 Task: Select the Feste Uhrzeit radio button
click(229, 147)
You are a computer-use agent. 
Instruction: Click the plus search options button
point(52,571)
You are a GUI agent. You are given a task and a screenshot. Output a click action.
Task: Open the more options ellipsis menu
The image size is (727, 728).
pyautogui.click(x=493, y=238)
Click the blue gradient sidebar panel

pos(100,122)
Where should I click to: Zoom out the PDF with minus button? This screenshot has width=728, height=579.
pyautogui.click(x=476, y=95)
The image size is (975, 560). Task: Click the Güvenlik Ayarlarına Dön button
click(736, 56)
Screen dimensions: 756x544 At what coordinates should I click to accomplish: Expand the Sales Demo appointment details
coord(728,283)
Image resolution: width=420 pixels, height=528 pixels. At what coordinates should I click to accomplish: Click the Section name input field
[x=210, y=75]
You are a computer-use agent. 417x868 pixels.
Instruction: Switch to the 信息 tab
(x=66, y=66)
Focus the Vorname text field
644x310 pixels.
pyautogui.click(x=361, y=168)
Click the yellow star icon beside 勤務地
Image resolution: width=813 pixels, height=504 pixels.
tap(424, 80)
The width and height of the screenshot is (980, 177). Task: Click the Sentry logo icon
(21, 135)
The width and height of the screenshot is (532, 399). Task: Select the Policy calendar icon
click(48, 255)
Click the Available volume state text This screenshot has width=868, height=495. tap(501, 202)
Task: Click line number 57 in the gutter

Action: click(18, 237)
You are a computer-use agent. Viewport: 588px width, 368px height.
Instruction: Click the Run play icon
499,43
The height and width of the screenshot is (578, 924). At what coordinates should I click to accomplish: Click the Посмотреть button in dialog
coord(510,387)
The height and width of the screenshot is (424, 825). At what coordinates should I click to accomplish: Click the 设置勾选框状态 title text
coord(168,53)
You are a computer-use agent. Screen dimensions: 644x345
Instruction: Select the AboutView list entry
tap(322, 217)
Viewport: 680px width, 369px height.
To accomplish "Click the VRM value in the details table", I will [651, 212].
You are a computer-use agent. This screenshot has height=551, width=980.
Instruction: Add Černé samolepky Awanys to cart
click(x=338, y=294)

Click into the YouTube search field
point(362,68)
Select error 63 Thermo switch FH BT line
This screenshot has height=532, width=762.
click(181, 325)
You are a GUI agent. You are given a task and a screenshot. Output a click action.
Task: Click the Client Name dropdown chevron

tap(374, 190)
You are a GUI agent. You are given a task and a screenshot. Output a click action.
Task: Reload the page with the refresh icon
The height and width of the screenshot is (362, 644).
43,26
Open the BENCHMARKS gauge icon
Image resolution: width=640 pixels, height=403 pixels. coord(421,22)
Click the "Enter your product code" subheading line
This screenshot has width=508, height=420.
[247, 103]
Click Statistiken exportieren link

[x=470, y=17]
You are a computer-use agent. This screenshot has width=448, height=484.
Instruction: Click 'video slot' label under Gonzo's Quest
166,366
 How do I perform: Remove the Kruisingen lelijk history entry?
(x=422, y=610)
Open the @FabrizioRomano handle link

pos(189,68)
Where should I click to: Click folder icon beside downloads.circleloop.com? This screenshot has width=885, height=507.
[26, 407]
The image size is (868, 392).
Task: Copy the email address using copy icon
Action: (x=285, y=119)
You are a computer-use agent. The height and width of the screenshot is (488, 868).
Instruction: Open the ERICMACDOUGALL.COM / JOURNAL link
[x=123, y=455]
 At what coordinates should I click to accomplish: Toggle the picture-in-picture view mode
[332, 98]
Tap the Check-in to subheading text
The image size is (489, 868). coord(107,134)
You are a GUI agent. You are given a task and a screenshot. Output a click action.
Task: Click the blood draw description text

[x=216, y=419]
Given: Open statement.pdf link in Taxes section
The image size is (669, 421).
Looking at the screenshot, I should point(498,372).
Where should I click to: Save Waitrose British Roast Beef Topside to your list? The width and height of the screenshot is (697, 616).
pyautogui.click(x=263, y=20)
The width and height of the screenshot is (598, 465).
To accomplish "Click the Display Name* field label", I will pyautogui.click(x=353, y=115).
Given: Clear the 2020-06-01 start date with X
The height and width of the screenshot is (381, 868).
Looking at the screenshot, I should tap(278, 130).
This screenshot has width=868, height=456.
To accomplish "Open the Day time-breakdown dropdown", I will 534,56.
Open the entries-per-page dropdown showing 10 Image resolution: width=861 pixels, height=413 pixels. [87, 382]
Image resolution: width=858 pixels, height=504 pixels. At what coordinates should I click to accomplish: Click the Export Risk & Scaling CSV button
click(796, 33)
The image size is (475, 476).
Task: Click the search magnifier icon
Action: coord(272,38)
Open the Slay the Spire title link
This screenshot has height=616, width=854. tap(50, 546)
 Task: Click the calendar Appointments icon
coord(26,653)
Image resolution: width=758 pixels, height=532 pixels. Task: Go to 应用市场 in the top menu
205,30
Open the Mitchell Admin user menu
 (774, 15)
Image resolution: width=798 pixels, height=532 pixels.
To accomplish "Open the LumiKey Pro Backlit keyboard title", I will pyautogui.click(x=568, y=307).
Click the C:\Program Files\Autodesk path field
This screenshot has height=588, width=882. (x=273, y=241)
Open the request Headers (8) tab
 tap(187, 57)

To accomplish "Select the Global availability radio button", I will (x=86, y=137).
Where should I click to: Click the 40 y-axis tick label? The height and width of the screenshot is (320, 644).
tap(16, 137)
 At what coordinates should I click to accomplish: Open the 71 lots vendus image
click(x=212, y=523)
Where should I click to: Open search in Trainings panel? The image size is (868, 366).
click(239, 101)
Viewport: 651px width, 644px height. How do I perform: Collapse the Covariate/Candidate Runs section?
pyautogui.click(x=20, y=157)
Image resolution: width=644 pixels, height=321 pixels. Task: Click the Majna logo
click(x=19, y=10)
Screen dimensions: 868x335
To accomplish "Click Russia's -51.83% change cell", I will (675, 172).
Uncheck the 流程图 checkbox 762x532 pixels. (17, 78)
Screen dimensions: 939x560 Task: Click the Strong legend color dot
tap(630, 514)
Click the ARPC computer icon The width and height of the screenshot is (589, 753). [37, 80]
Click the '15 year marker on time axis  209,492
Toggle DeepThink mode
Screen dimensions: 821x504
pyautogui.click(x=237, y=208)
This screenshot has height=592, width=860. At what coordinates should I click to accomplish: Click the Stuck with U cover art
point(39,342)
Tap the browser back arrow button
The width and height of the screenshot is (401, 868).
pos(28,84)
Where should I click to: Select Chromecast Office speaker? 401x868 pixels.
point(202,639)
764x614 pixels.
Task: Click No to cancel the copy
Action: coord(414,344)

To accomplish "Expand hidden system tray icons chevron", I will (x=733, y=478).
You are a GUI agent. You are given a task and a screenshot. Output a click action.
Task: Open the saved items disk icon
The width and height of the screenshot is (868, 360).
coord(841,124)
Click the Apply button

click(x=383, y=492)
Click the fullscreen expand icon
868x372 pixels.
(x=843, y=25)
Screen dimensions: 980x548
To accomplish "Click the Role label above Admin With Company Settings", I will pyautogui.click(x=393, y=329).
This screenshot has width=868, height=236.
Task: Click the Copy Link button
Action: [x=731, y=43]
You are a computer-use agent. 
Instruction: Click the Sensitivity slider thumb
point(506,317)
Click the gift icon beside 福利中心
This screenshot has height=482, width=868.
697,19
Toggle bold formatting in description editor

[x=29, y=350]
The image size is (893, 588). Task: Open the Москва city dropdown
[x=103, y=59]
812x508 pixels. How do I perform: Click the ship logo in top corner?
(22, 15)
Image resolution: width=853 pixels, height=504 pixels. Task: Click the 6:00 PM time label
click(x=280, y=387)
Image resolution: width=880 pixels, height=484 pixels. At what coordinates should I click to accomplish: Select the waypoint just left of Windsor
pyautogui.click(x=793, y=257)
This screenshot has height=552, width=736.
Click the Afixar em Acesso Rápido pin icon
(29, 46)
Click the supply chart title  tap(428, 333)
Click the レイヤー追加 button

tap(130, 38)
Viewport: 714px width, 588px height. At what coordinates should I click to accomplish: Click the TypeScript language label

====

Starting at the line that contains "Click the レイヤー追加 button", retype every line through the end of the records exactly, and nothing else.

● Output of the exercise
Click the レイヤー追加 button

tap(130, 38)
Viewport: 714px width, 588px height. At what coordinates should I click to accomplish: Click the TypeScript language label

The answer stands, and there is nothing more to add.